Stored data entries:
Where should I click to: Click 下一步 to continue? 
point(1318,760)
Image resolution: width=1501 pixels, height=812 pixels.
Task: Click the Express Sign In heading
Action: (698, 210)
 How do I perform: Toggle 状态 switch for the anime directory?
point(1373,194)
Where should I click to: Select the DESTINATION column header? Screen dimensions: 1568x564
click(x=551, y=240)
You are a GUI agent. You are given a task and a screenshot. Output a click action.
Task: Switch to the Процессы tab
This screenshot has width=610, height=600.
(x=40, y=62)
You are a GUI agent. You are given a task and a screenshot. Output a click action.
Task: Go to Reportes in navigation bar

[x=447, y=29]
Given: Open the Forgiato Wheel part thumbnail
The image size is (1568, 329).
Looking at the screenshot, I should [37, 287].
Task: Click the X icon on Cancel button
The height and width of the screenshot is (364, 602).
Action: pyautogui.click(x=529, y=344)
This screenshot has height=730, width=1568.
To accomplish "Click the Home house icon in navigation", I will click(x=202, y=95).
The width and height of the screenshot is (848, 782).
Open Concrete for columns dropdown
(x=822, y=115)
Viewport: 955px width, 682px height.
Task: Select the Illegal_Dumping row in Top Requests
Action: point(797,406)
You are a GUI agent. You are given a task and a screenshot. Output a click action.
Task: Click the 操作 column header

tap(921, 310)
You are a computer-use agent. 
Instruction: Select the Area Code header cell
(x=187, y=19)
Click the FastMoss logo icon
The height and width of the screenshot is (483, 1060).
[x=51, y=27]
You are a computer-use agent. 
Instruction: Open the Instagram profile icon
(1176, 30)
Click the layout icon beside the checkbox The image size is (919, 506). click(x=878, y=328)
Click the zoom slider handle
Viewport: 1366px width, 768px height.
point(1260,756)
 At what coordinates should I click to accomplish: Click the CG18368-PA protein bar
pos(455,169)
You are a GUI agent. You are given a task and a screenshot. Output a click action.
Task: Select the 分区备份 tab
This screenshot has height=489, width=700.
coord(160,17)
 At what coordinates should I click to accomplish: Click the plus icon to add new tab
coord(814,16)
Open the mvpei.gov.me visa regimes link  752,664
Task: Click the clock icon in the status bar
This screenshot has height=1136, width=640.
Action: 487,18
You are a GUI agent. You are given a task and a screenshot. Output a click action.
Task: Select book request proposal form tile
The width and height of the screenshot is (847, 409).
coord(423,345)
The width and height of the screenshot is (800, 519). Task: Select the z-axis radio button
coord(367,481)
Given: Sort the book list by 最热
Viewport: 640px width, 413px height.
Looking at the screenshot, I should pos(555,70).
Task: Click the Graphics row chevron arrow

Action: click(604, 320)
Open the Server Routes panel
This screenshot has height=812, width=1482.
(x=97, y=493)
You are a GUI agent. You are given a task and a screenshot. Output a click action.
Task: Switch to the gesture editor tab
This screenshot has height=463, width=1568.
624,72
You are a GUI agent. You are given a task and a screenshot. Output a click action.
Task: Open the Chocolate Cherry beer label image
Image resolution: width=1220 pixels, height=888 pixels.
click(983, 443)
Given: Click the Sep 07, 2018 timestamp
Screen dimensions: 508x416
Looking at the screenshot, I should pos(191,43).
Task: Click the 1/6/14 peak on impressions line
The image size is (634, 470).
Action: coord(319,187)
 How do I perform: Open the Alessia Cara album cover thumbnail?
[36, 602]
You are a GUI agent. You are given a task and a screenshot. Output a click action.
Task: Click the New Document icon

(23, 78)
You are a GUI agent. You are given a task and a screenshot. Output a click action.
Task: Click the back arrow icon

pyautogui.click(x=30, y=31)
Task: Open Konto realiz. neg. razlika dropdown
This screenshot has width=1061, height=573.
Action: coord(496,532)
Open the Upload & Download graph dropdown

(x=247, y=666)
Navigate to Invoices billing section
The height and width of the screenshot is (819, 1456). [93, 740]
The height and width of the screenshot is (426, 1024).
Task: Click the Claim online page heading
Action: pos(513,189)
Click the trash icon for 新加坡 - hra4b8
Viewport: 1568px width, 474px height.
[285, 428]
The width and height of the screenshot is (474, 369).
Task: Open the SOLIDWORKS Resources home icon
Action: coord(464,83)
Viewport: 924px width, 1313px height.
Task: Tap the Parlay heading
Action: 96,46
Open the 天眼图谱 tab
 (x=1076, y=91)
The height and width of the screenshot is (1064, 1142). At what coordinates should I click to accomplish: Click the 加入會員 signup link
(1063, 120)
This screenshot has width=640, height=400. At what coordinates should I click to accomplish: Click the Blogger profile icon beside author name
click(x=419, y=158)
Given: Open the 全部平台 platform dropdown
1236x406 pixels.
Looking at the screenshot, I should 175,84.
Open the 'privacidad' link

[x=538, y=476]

**PROBLEM DETAILS**
Repeat the data word for word. Leave nothing out.

**EXERCISE ANSWER**
Where should I click to: Click 下一步 to continue? 
point(1318,760)
Image resolution: width=1501 pixels, height=812 pixels.
Task: Click the Express Sign In heading
Action: (698, 210)
 How do I perform: Toggle 状态 switch for the anime directory?
point(1373,194)
Where should I click to: Select the DESTINATION column header? Screen dimensions: 1568x564
click(x=551, y=240)
You are a GUI agent. You are given a task and a screenshot. Output a click action.
Task: Switch to the Процессы tab
This screenshot has width=610, height=600.
(x=40, y=62)
You are a GUI agent. You are given a task and a screenshot. Output a click action.
Task: Go to Reportes in navigation bar

[x=447, y=29]
Given: Open the Forgiato Wheel part thumbnail
The image size is (1568, 329).
Looking at the screenshot, I should [37, 287].
Task: Click the X icon on Cancel button
The height and width of the screenshot is (364, 602).
Action: pyautogui.click(x=529, y=344)
This screenshot has height=730, width=1568.
To accomplish "Click the Home house icon in navigation", I will click(x=202, y=95).
The width and height of the screenshot is (848, 782).
Open Concrete for columns dropdown
(x=822, y=115)
Viewport: 955px width, 682px height.
Task: Select the Illegal_Dumping row in Top Requests
Action: point(797,406)
You are a GUI agent. You are given a task and a screenshot. Output a click action.
Task: Click the 操作 column header

tap(921, 310)
You are a computer-use agent. 
Instruction: Select the Area Code header cell
(x=187, y=19)
Click the FastMoss logo icon
The height and width of the screenshot is (483, 1060).
[x=51, y=27]
You are a computer-use agent. 
Instruction: Open the Instagram profile icon
(1176, 30)
Click the layout icon beside the checkbox The image size is (919, 506). click(x=878, y=328)
Click the zoom slider handle
Viewport: 1366px width, 768px height.
point(1260,756)
 At what coordinates should I click to accomplish: Click the CG18368-PA protein bar
pos(455,169)
You are a GUI agent. You are given a task and a screenshot. Output a click action.
Task: Select the 分区备份 tab
This screenshot has height=489, width=700.
coord(160,17)
 At what coordinates should I click to accomplish: Click the plus icon to add new tab
coord(814,16)
Open the mvpei.gov.me visa regimes link  752,664
Task: Click the clock icon in the status bar
This screenshot has height=1136, width=640.
Action: 487,18
You are a GUI agent. You are given a task and a screenshot. Output a click action.
Task: Select book request proposal form tile
The width and height of the screenshot is (847, 409).
coord(423,345)
The width and height of the screenshot is (800, 519). Task: Select the z-axis radio button
coord(367,481)
Given: Sort the book list by 最热
Viewport: 640px width, 413px height.
Looking at the screenshot, I should pos(555,70).
Task: Click the Graphics row chevron arrow

Action: click(604, 320)
Open the Server Routes panel
This screenshot has height=812, width=1482.
(x=97, y=493)
You are a GUI agent. You are given a task and a screenshot. Output a click action.
Task: Switch to the gesture editor tab
This screenshot has height=463, width=1568.
624,72
You are a GUI agent. You are given a task and a screenshot. Output a click action.
Task: Open the Chocolate Cherry beer label image
Image resolution: width=1220 pixels, height=888 pixels.
click(983, 443)
Given: Click the Sep 07, 2018 timestamp
Screen dimensions: 508x416
Looking at the screenshot, I should pos(191,43).
Task: Click the 1/6/14 peak on impressions line
The image size is (634, 470).
Action: coord(319,187)
 How do I perform: Open the Alessia Cara album cover thumbnail?
[36, 602]
You are a GUI agent. You are given a task and a screenshot. Output a click action.
Task: Click the New Document icon

(23, 78)
You are a GUI agent. You are given a task and a screenshot. Output a click action.
Task: Click the back arrow icon

pyautogui.click(x=30, y=31)
Task: Open Konto realiz. neg. razlika dropdown
This screenshot has width=1061, height=573.
Action: coord(496,532)
Open the Upload & Download graph dropdown

(x=247, y=666)
Navigate to Invoices billing section
The height and width of the screenshot is (819, 1456). [93, 740]
The height and width of the screenshot is (426, 1024).
Task: Click the Claim online page heading
Action: pos(513,189)
Click the trash icon for 新加坡 - hra4b8
Viewport: 1568px width, 474px height.
[285, 428]
The width and height of the screenshot is (474, 369).
Task: Open the SOLIDWORKS Resources home icon
Action: coord(464,83)
Viewport: 924px width, 1313px height.
Task: Tap the Parlay heading
Action: 96,46
Open the 天眼图谱 tab
 (x=1076, y=91)
The height and width of the screenshot is (1064, 1142). At what coordinates should I click to accomplish: Click the 加入會員 signup link
(1063, 120)
This screenshot has width=640, height=400. At what coordinates should I click to accomplish: Click the Blogger profile icon beside author name
click(x=419, y=158)
Given: Open the 全部平台 platform dropdown
1236x406 pixels.
Looking at the screenshot, I should 175,84.
Open the 'privacidad' link

[x=538, y=476]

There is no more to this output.